FAIRHAVEN – Owners of Fairhaven’s two turbines could stand to lose a lot of money from the Board of Health’s motion Monday to shut off both turbines overnight.
Last year, the town paid the developer more than $700,000 over a 12-month period for electricity produced by the turbines, according to town Executive Secretary Jeffrey Osuch. The developer’s future annual revenue could be halved, depending on wind conditions, if the Board of Health’s ruling stands.
The town and Fairhaven Wind are engaged in what is known as a “lend-lease agreement.” Per the agreement, the town leases to the developer the land off Arsene Street where the turbines are located in exchange for the town purchasing all electricity produced by the turbines. NStar then reimburses the town for the electricity it has purchased from the turbines, resulting in additional revenue for the town.
The developer’s rent is $100,000 per year, meaning his total revenue from the turbines in the past 12 months would have been more than $600,000.
“The financial impacts of this are significant,” Fairhaven Wind developer Sumul Shah said Tuesday.

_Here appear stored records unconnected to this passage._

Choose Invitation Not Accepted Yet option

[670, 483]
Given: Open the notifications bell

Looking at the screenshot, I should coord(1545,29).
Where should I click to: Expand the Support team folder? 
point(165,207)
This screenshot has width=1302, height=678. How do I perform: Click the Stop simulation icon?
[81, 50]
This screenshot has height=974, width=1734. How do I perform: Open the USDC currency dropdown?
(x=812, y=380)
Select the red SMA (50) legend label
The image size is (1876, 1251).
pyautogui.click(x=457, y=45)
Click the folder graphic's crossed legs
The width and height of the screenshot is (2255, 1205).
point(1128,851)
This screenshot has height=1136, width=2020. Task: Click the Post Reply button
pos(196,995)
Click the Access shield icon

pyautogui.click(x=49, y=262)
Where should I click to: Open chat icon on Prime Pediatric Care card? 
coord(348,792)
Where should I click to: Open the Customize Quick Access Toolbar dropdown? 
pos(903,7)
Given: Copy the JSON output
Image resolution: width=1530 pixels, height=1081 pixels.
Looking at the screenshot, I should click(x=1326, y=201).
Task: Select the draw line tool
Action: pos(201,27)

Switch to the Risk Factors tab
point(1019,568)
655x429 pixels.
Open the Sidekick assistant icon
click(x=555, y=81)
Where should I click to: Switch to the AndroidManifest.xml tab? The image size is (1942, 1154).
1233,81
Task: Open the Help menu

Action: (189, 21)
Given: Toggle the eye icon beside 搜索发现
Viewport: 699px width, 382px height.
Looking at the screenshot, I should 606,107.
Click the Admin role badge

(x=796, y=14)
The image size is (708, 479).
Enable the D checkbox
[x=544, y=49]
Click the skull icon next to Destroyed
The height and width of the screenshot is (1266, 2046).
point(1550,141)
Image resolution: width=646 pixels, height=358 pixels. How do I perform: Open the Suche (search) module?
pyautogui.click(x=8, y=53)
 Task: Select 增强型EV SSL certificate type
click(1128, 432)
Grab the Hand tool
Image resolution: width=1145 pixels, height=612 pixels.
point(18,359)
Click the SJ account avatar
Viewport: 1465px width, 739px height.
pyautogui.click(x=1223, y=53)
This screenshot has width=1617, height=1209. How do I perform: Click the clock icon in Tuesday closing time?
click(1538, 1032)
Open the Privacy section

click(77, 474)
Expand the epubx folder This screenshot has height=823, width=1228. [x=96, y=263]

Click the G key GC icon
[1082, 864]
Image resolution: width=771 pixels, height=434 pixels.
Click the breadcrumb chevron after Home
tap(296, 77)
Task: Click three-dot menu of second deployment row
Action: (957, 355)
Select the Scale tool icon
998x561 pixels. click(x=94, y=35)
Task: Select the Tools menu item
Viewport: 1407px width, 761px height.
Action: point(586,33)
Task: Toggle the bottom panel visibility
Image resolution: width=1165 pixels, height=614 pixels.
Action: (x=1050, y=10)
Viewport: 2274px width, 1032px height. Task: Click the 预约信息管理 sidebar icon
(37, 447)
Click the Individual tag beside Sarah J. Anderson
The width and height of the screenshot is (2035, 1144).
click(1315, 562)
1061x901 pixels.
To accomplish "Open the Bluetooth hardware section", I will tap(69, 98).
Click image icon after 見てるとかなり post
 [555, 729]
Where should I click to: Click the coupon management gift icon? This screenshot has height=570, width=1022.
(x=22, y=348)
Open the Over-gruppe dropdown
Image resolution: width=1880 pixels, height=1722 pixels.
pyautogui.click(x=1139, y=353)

He said his company has done “detailed analysis” of how much electricity is produced “at every hour of every day of every week of every month” by the turbines. He would not provide any details of the analysis, saying he preferred to “engage in a dialogue with the Board of Selectmen,” which is in the process of renegotiating the developer’s contract.
That renegotiation is the result of findings from state noise testing that the turbines had violated a term of the contract that they not exceed 60 decibels at the nearest property line. Selectmen have ordered Fairhaven Wind to prove within 30 days that the turbines are not violating that order.
That violation was found at night, when the turbines will no longer be operating. It is unclear how the developer would prove the turbines are in compliance and whether the developer would have to prove they are in compliance only for nighttime or for daytime, as well.
The state’s Department of Environmental Protection has said it will work with the town and developer to assist with any further testing that may be needed. Selectmen will meet again with the developer within the next three weeks to discuss more specific solutions.
Selectmen Chairman Charlie Murphy said his goal is “to see if we can do all this without going to court.”
The town could also lose up to half of its revenue depending on wind conditions as a result of the shutdown at night.
Last year, the town made more than $150,000 in revenue from both the lease payments and being reimbursed for purchased energy by NStar, according to Osuch.
Finance Committee Chairman John Roderiques said the town has already budgeted for next year under the assumption that the town would earn similar revenues from the turbines.
“If you shut down something for 50 percent of the time, you could lose 50 percent of the revenue,” he said. “Whatever is lost will have to be a dollar-for-dollar reduction” in the budget.
None of the three selectmen would say whether the town turbine revenue had come up in executive session discussions about the contract.
Selectman Bob Espindola called speculation about revenue “premature” because “we do not know yet what will be proposed for mitigation and how successful that mitigation might be.”
“If the turbines remain out of compliance permanently, the town will have to find a way to balance our budget without that revenue stream or with only part of it, just like we did before the turbines arrived,” he said.